→ **ENTRIES SHOWN**:
——————————
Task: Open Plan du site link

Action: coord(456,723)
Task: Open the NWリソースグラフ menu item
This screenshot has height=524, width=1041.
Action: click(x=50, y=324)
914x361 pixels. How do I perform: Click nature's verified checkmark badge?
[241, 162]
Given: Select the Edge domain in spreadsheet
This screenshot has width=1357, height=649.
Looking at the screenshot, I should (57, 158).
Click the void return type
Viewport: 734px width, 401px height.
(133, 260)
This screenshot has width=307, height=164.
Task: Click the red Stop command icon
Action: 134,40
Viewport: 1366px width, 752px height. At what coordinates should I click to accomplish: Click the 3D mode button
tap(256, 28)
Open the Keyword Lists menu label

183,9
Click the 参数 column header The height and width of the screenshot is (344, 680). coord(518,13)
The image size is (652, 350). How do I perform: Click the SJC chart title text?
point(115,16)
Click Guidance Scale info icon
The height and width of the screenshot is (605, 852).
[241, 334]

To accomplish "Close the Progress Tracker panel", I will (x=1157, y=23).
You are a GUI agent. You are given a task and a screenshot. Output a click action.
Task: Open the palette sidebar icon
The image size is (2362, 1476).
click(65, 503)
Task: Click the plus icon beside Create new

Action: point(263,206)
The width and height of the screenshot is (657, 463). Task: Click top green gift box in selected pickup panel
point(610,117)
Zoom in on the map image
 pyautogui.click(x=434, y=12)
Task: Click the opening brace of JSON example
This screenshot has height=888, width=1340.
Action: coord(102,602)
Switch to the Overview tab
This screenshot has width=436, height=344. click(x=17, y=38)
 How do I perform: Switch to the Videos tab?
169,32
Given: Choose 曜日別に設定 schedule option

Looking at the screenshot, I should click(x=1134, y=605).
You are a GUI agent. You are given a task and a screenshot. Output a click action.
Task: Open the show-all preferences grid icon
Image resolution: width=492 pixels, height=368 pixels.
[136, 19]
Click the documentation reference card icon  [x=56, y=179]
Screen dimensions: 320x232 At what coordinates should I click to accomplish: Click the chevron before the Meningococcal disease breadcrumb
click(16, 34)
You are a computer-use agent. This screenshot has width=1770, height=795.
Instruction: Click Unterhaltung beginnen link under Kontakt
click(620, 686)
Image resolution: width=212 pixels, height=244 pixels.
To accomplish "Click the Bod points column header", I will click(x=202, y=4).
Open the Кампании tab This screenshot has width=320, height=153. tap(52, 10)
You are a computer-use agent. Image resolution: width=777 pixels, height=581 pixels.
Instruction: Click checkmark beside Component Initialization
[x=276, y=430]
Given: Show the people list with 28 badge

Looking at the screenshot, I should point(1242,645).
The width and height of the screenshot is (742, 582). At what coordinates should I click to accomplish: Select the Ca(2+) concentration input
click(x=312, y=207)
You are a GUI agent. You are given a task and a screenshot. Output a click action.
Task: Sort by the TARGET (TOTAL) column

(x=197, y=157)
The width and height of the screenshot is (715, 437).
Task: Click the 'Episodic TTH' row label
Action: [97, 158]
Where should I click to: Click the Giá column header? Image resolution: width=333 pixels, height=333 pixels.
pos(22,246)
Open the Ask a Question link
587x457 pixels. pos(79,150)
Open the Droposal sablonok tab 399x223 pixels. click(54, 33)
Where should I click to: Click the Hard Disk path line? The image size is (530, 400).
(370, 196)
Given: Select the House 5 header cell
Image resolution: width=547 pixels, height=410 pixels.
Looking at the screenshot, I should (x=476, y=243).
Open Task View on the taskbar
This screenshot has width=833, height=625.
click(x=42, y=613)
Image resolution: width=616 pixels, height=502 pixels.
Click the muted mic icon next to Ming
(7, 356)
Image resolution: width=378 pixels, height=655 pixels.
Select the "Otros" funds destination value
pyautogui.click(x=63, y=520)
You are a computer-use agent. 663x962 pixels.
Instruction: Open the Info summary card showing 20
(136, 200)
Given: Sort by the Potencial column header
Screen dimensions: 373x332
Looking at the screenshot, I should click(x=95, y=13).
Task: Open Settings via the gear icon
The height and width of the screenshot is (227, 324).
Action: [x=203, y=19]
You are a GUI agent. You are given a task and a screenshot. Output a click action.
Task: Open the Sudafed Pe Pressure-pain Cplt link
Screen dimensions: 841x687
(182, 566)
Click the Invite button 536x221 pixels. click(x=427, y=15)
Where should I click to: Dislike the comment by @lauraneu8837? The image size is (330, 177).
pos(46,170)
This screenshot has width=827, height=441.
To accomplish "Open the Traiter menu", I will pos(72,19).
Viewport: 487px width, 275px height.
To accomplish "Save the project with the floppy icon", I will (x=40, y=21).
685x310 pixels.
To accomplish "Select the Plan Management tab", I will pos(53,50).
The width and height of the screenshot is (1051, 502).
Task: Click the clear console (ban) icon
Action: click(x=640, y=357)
——————————
→ **REQUIREMENTS**:
Copy every one of the entries above word for word, without changing anything.

→ **RESPONSE TO THIS EXERCISE**:
Task: Open Plan du site link

Action: coord(456,723)
Task: Open the NWリソースグラフ menu item
This screenshot has height=524, width=1041.
Action: click(x=50, y=324)
914x361 pixels. How do I perform: Click nature's verified checkmark badge?
[241, 162]
Given: Select the Edge domain in spreadsheet
This screenshot has width=1357, height=649.
Looking at the screenshot, I should (57, 158).
Click the void return type
Viewport: 734px width, 401px height.
(133, 260)
This screenshot has width=307, height=164.
Task: Click the red Stop command icon
Action: 134,40
Viewport: 1366px width, 752px height. At what coordinates should I click to accomplish: Click the 3D mode button
tap(256, 28)
Open the Keyword Lists menu label

183,9
Click the 参数 column header The height and width of the screenshot is (344, 680). coord(518,13)
The image size is (652, 350). How do I perform: Click the SJC chart title text?
point(115,16)
Click Guidance Scale info icon
The height and width of the screenshot is (605, 852).
[241, 334]

To accomplish "Close the Progress Tracker panel", I will (x=1157, y=23).
You are a GUI agent. You are given a task and a screenshot. Output a click action.
Task: Open the palette sidebar icon
The image size is (2362, 1476).
click(65, 503)
Task: Click the plus icon beside Create new

Action: point(263,206)
The width and height of the screenshot is (657, 463). Task: Click top green gift box in selected pickup panel
point(610,117)
Zoom in on the map image
 pyautogui.click(x=434, y=12)
Task: Click the opening brace of JSON example
This screenshot has height=888, width=1340.
Action: coord(102,602)
Switch to the Overview tab
This screenshot has width=436, height=344. click(x=17, y=38)
 How do I perform: Switch to the Videos tab?
169,32
Given: Choose 曜日別に設定 schedule option

Looking at the screenshot, I should click(x=1134, y=605).
You are a GUI agent. You are given a task and a screenshot. Output a click action.
Task: Open the show-all preferences grid icon
Image resolution: width=492 pixels, height=368 pixels.
[136, 19]
Click the documentation reference card icon  [x=56, y=179]
Screen dimensions: 320x232 At what coordinates should I click to accomplish: Click the chevron before the Meningococcal disease breadcrumb
click(16, 34)
You are a computer-use agent. This screenshot has width=1770, height=795.
Instruction: Click Unterhaltung beginnen link under Kontakt
click(620, 686)
Image resolution: width=212 pixels, height=244 pixels.
To accomplish "Click the Bod points column header", I will click(x=202, y=4).
Open the Кампании tab This screenshot has width=320, height=153. tap(52, 10)
You are a computer-use agent. Image resolution: width=777 pixels, height=581 pixels.
Instruction: Click checkmark beside Component Initialization
[x=276, y=430]
Given: Show the people list with 28 badge

Looking at the screenshot, I should point(1242,645).
The width and height of the screenshot is (742, 582). At what coordinates should I click to accomplish: Select the Ca(2+) concentration input
click(x=312, y=207)
You are a GUI agent. You are given a task and a screenshot. Output a click action.
Task: Sort by the TARGET (TOTAL) column

(x=197, y=157)
The width and height of the screenshot is (715, 437).
Task: Click the 'Episodic TTH' row label
Action: [97, 158]
Where should I click to: Click the Giá column header? Image resolution: width=333 pixels, height=333 pixels.
pos(22,246)
Open the Ask a Question link
587x457 pixels. pos(79,150)
Open the Droposal sablonok tab 399x223 pixels. click(54, 33)
Where should I click to: Click the Hard Disk path line? The image size is (530, 400).
(370, 196)
Given: Select the House 5 header cell
Image resolution: width=547 pixels, height=410 pixels.
Looking at the screenshot, I should (x=476, y=243).
Open Task View on the taskbar
This screenshot has width=833, height=625.
click(x=42, y=613)
Image resolution: width=616 pixels, height=502 pixels.
Click the muted mic icon next to Ming
(7, 356)
Image resolution: width=378 pixels, height=655 pixels.
Select the "Otros" funds destination value
pyautogui.click(x=63, y=520)
You are a computer-use agent. 663x962 pixels.
Instruction: Open the Info summary card showing 20
(136, 200)
Given: Sort by the Potencial column header
Screen dimensions: 373x332
Looking at the screenshot, I should click(x=95, y=13).
Task: Open Settings via the gear icon
The height and width of the screenshot is (227, 324).
Action: [x=203, y=19]
You are a GUI agent. You are given a task and a screenshot. Output a click action.
Task: Open the Sudafed Pe Pressure-pain Cplt link
Screen dimensions: 841x687
(182, 566)
Click the Invite button 536x221 pixels. click(x=427, y=15)
Where should I click to: Dislike the comment by @lauraneu8837? The image size is (330, 177).
pos(46,170)
This screenshot has width=827, height=441.
To accomplish "Open the Traiter menu", I will pos(72,19).
Viewport: 487px width, 275px height.
To accomplish "Save the project with the floppy icon", I will (x=40, y=21).
685x310 pixels.
To accomplish "Select the Plan Management tab", I will pos(53,50).
The width and height of the screenshot is (1051, 502).
Task: Click the clear console (ban) icon
Action: click(x=640, y=357)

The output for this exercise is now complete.